PROMPT -
Starting with the line that holds "How do I perform: Click" and stopping after the line that holds "The height and", repeat the lines below word for word, without the pictures.

━━━━

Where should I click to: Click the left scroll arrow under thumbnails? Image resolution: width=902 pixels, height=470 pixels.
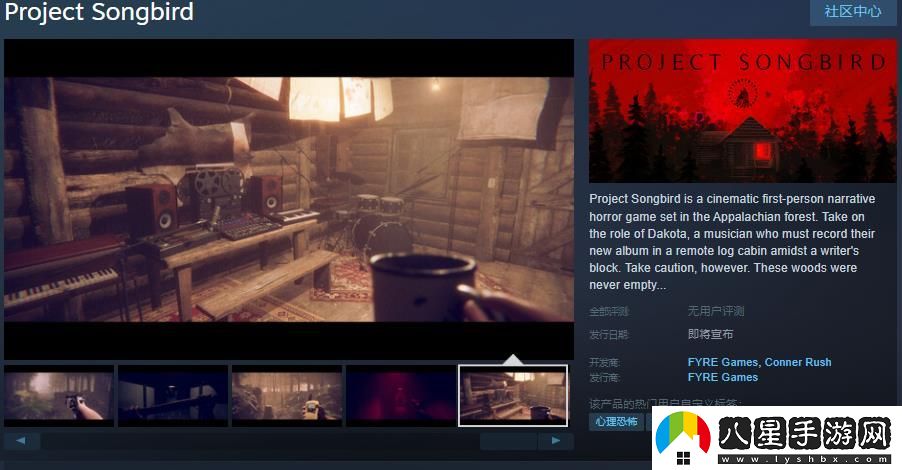22,440
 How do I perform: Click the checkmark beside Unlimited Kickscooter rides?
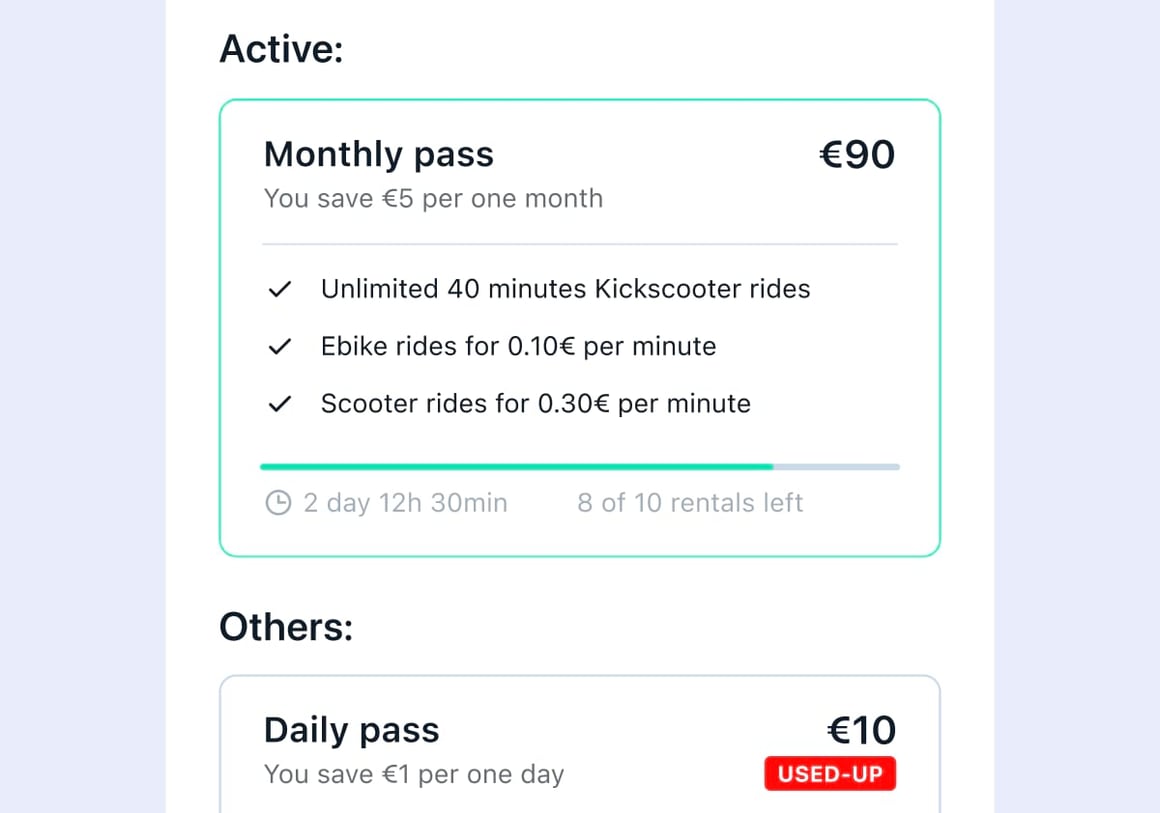pos(280,289)
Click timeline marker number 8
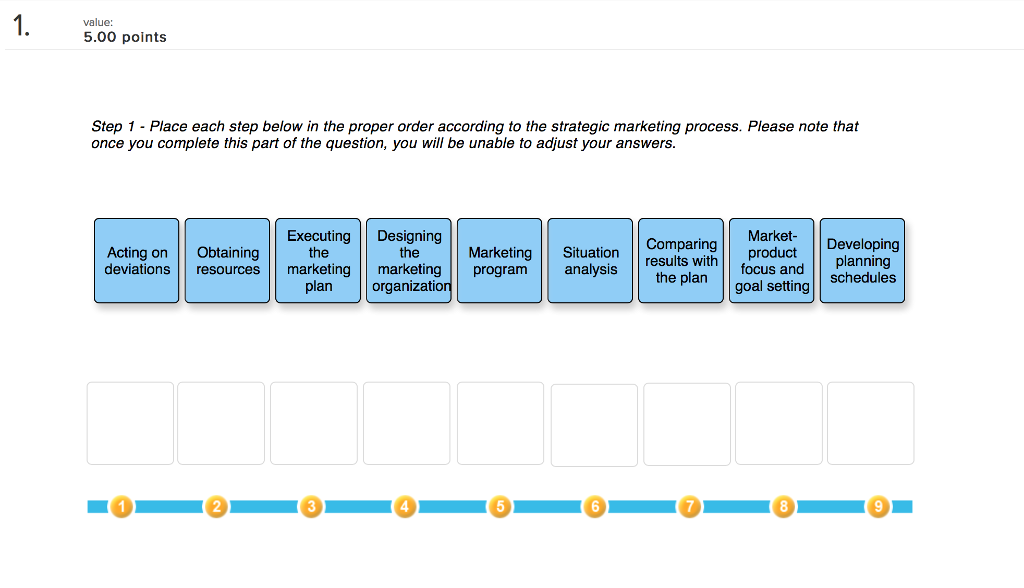This screenshot has height=588, width=1024. pyautogui.click(x=784, y=506)
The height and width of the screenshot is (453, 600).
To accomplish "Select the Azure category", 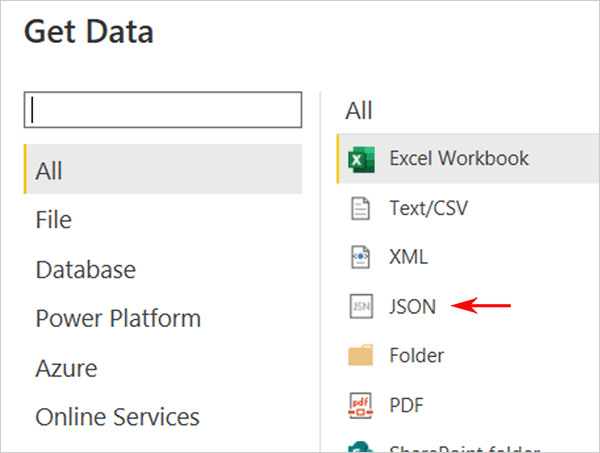I will pos(64,367).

━━━━

COMPLETED TASK -
 How do I perform: Click the checkmark beside Unlimited Kickscooter rides?
pos(280,289)
Click timeline marker number 8
This screenshot has height=588, width=1024. pyautogui.click(x=784, y=506)
The height and width of the screenshot is (453, 600).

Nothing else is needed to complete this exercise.